Stored items:
━━━━━━━━━━━━━━━━━━━━━━━━━━━━━━
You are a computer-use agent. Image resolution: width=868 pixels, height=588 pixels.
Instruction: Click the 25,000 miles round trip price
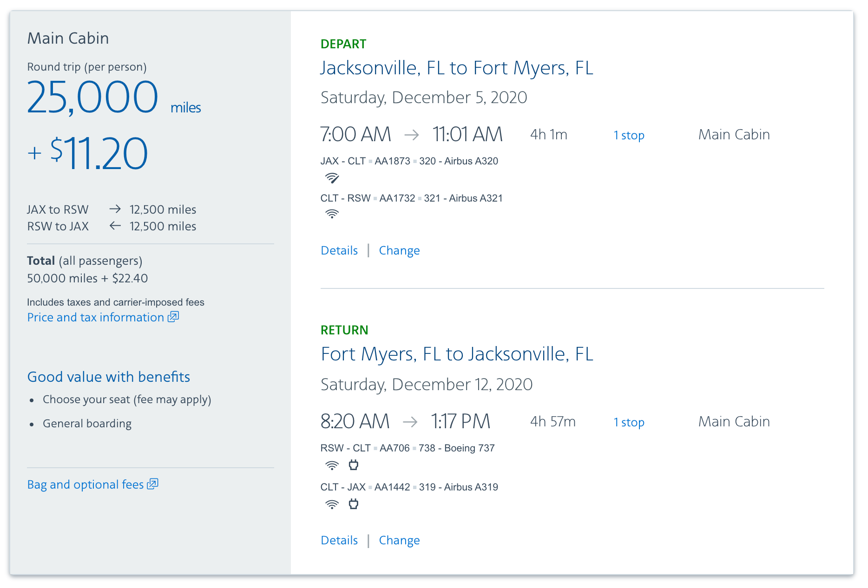93,97
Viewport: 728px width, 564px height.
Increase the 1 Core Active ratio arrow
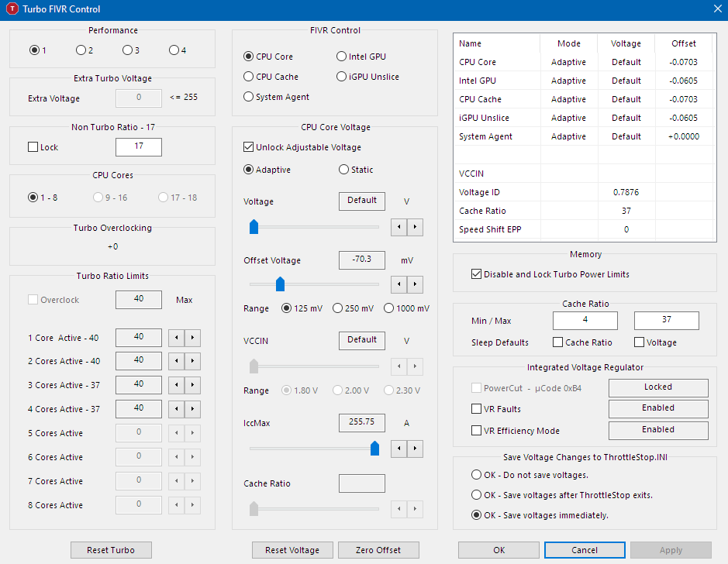tap(193, 338)
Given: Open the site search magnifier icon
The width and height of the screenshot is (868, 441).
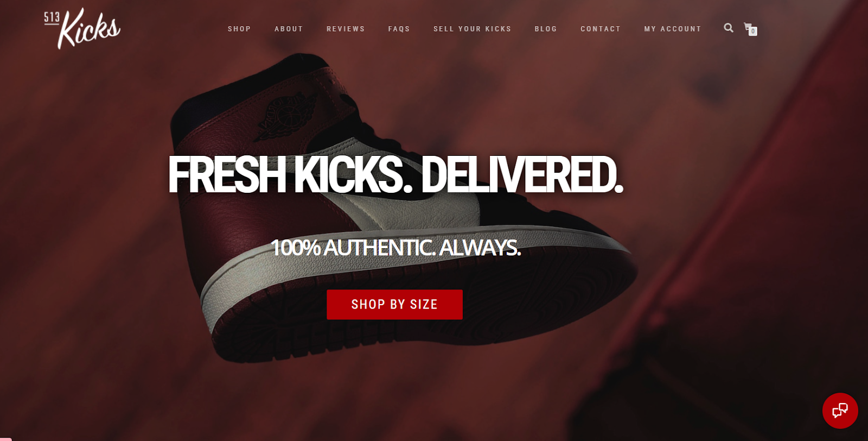Looking at the screenshot, I should 729,28.
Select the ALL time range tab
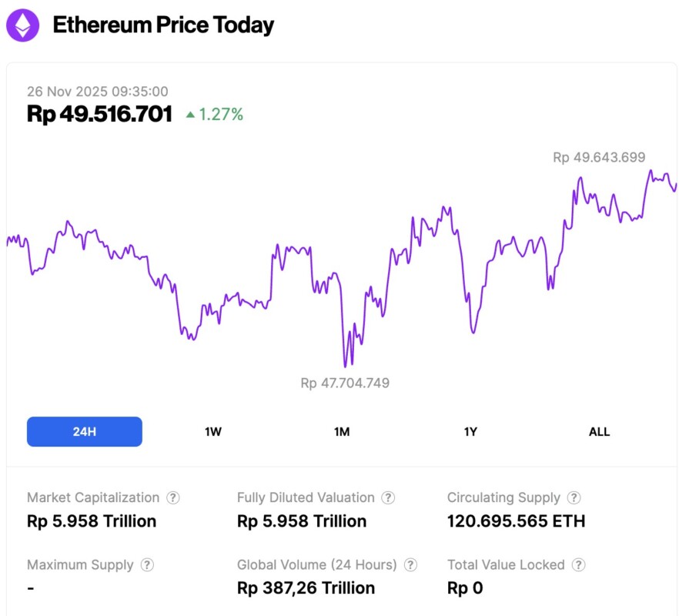 click(599, 432)
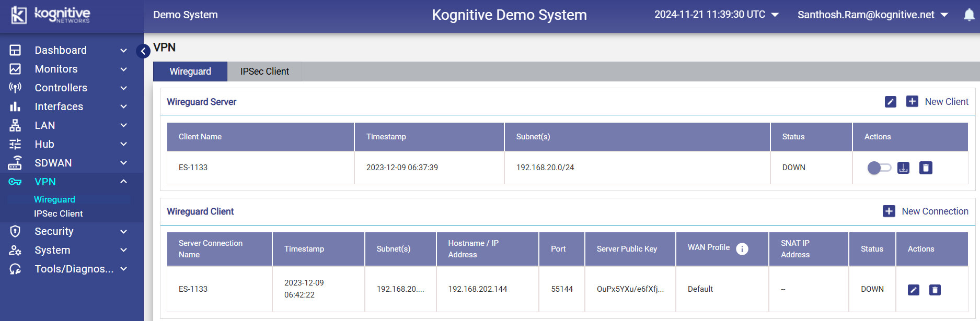Delete ES-1133 client from Wireguard Server
This screenshot has width=980, height=321.
click(x=926, y=168)
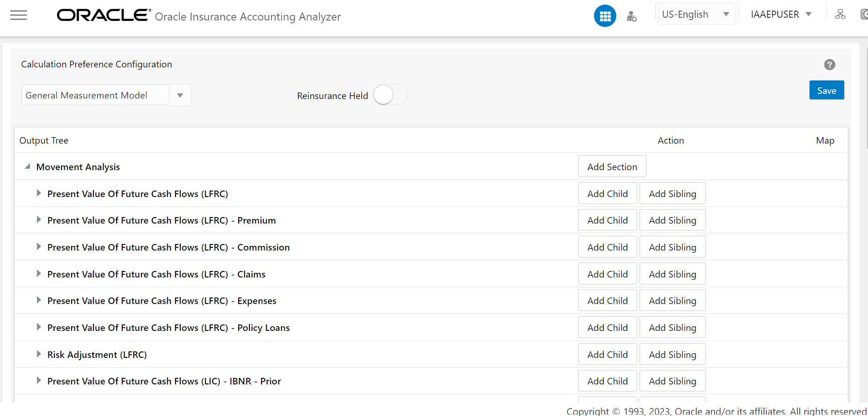The height and width of the screenshot is (416, 868).
Task: Collapse the Movement Analysis tree node
Action: coord(28,166)
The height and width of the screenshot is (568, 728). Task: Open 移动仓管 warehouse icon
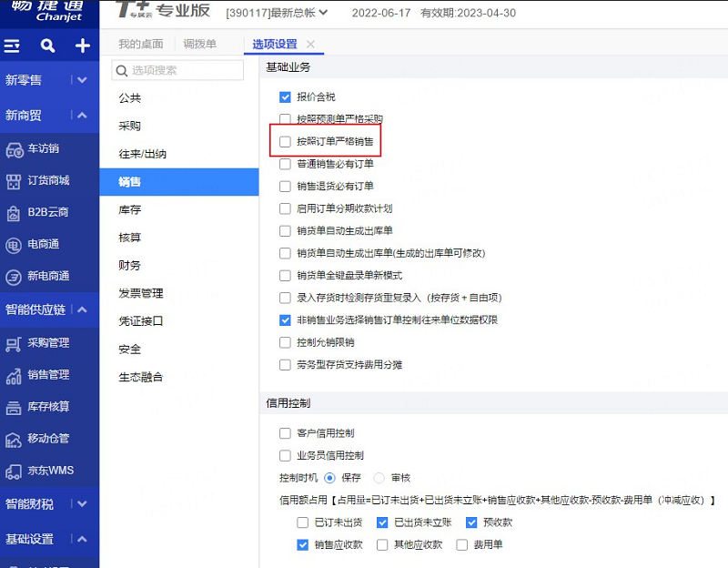click(14, 439)
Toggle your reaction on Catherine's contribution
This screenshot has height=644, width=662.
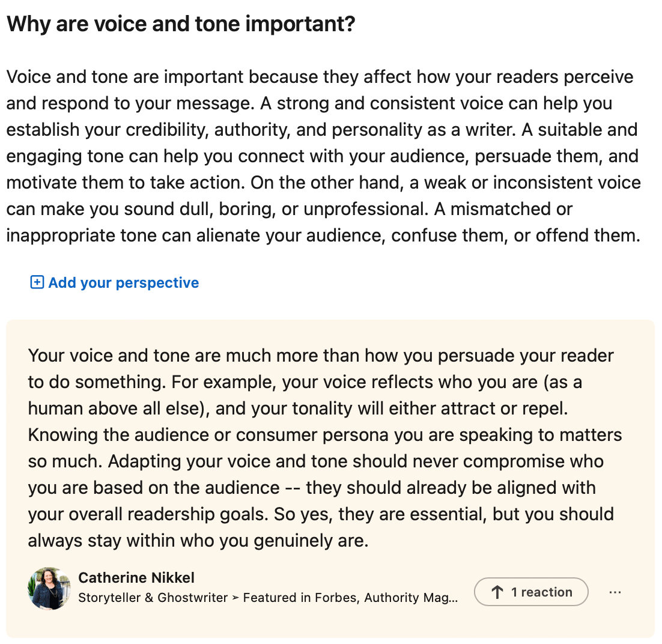[x=531, y=592]
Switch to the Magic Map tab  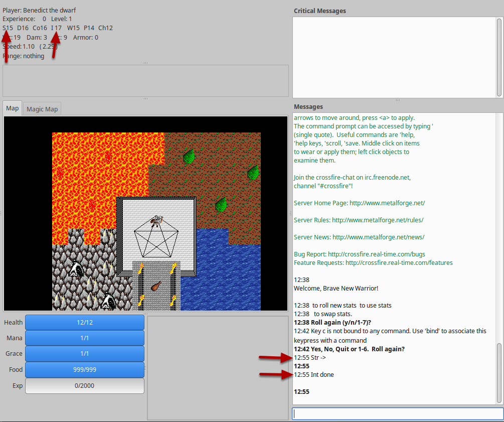click(42, 109)
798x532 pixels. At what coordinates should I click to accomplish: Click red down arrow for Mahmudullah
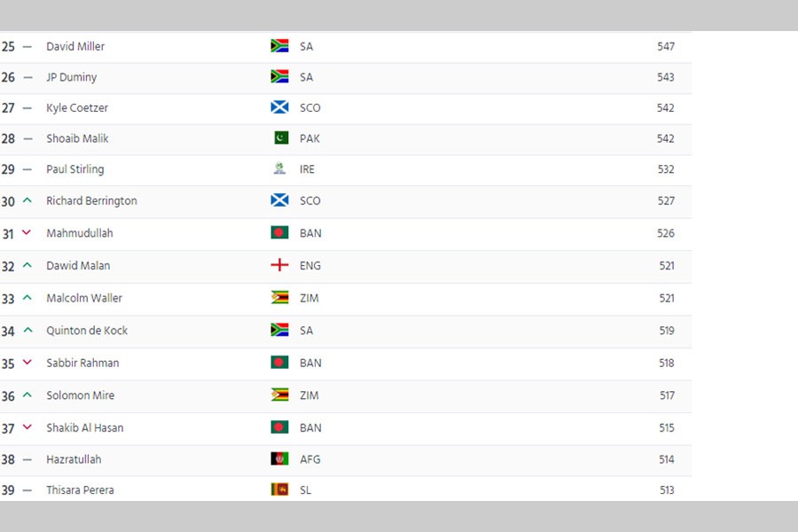point(27,233)
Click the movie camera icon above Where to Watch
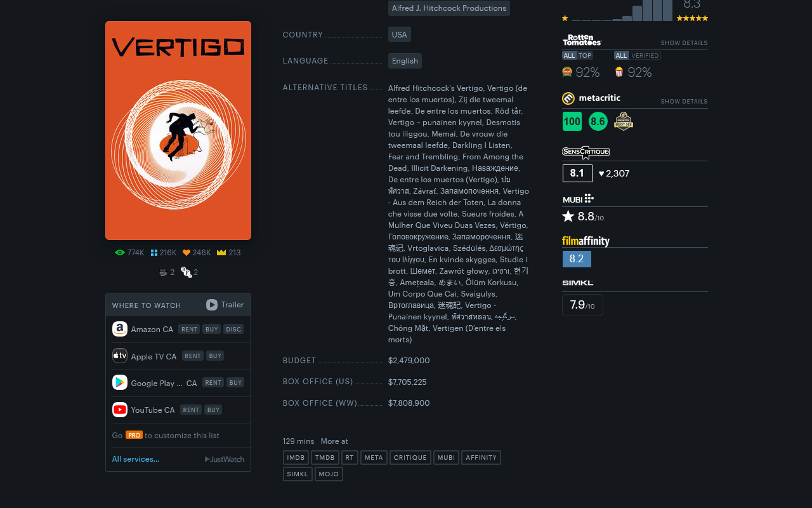The width and height of the screenshot is (812, 508). click(x=163, y=272)
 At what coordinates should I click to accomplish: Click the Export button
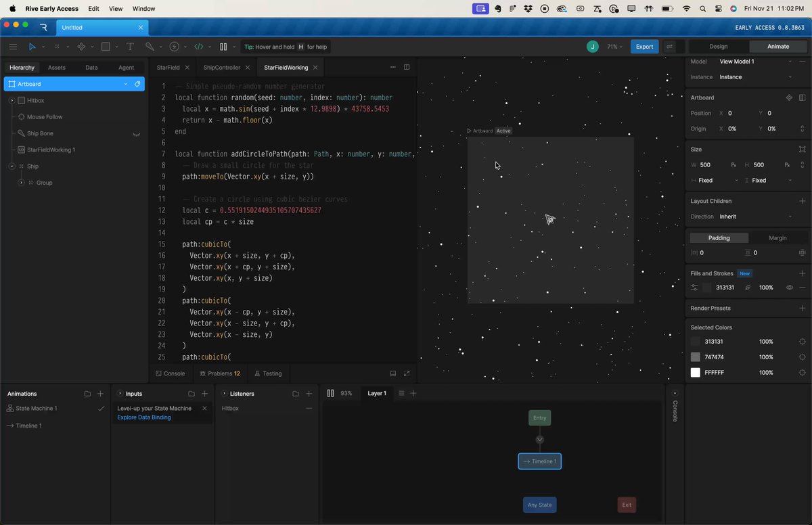[644, 47]
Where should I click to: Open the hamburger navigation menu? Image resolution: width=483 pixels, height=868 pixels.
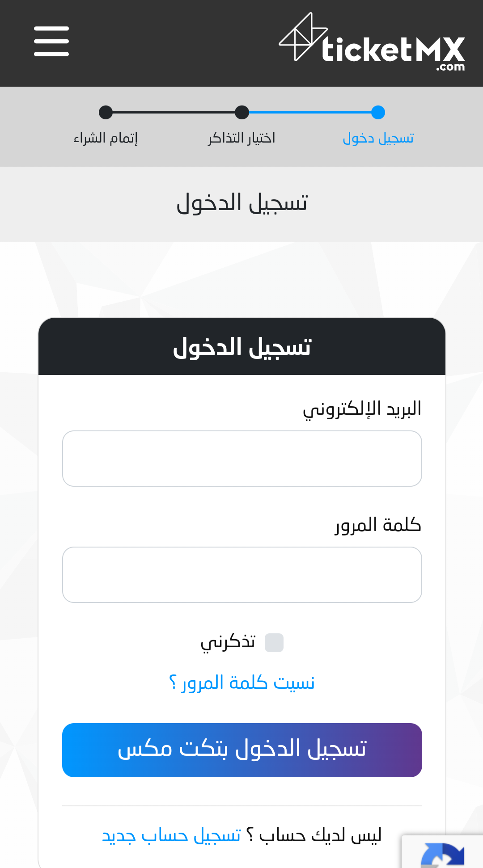(x=51, y=41)
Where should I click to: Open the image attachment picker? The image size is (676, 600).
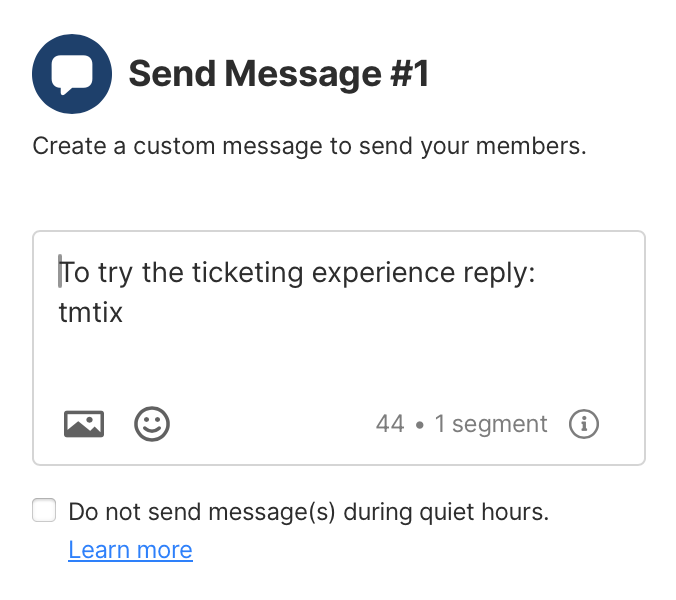point(84,424)
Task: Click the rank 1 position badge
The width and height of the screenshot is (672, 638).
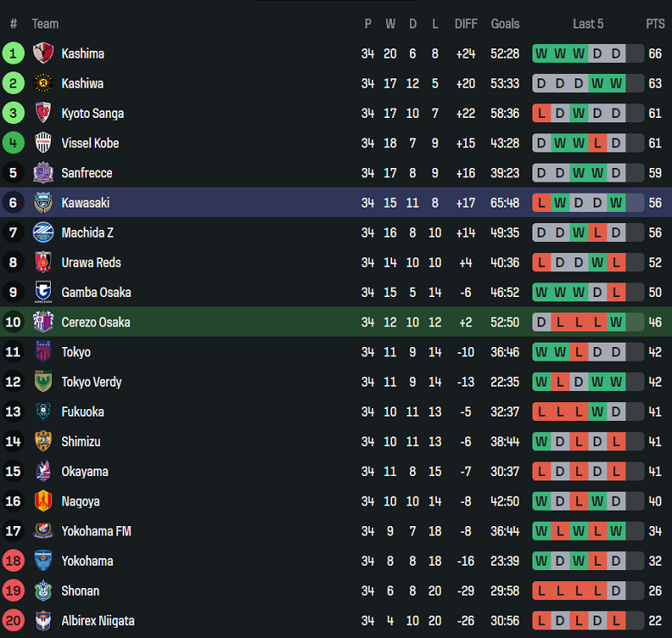Action: click(13, 53)
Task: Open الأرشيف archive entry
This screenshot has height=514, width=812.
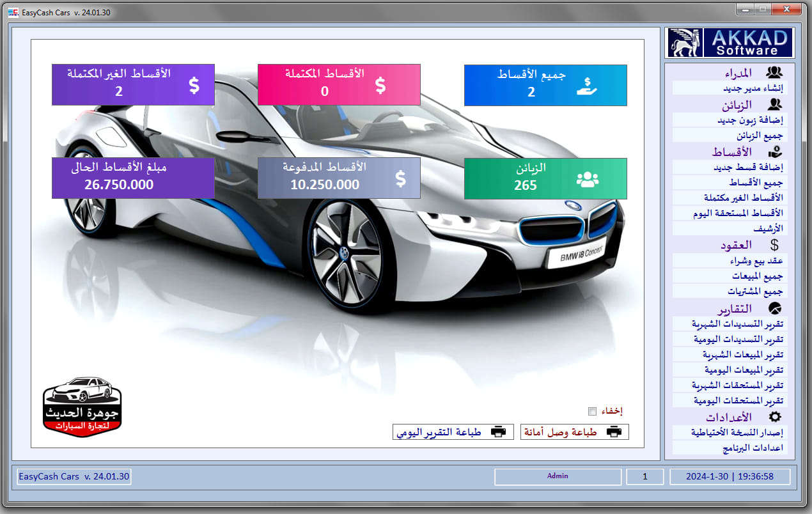Action: 730,228
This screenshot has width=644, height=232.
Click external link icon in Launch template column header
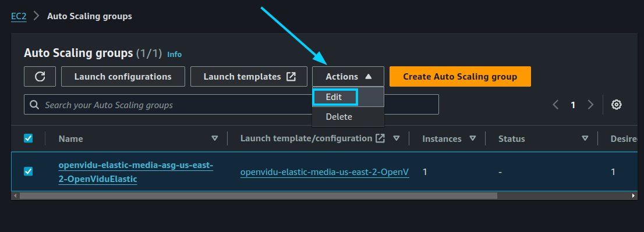point(380,138)
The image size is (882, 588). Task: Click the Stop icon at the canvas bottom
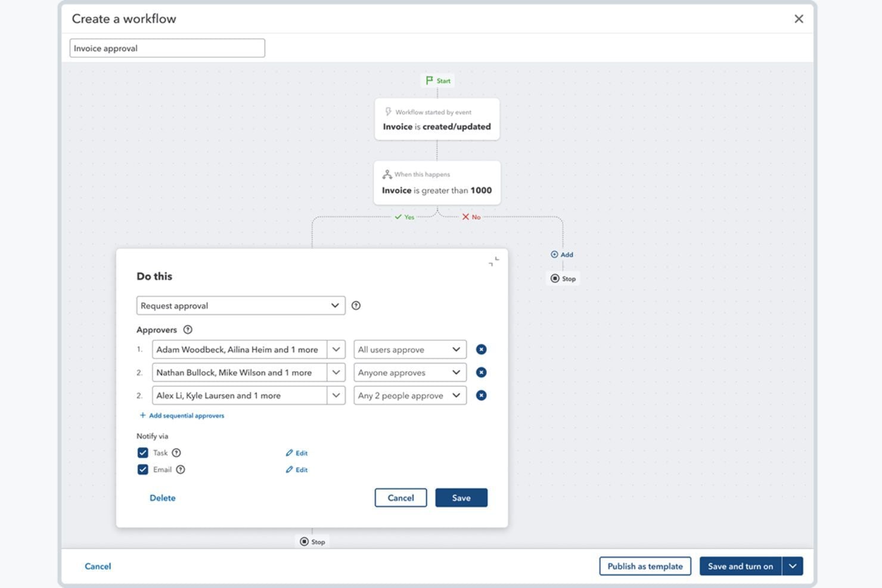point(305,541)
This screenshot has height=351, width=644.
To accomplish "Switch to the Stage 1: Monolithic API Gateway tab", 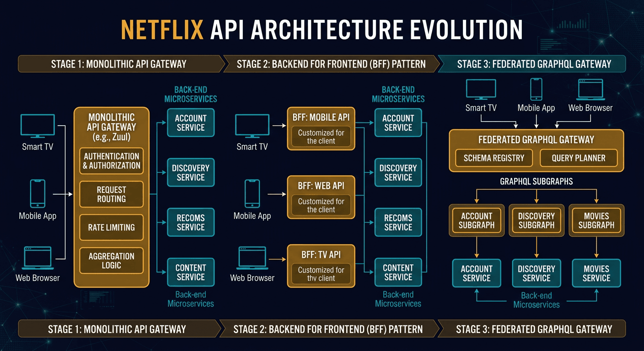I will tap(119, 64).
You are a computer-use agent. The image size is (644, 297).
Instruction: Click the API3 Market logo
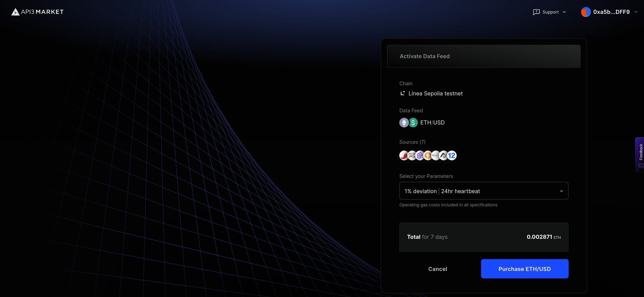38,12
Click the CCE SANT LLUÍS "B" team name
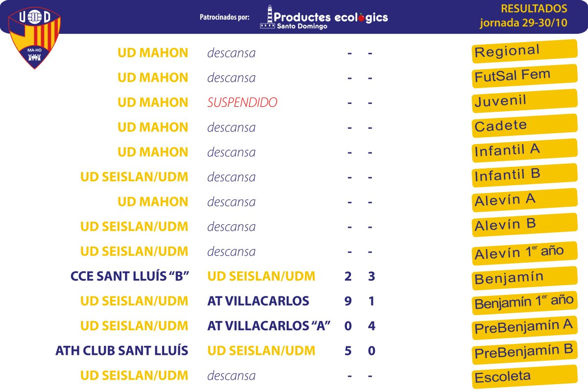 pos(129,276)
━━━━━━━━━━━━━━━━━━━━━━━━━━━━━━
* Task brief: In the data above, copy every line where the string "computer" appears.

* Response for this exercise:
You are a computer-use agent. Image resolution: width=868 pixels, height=588 pixels.
You are a computer-use agent. The image size is (644, 297).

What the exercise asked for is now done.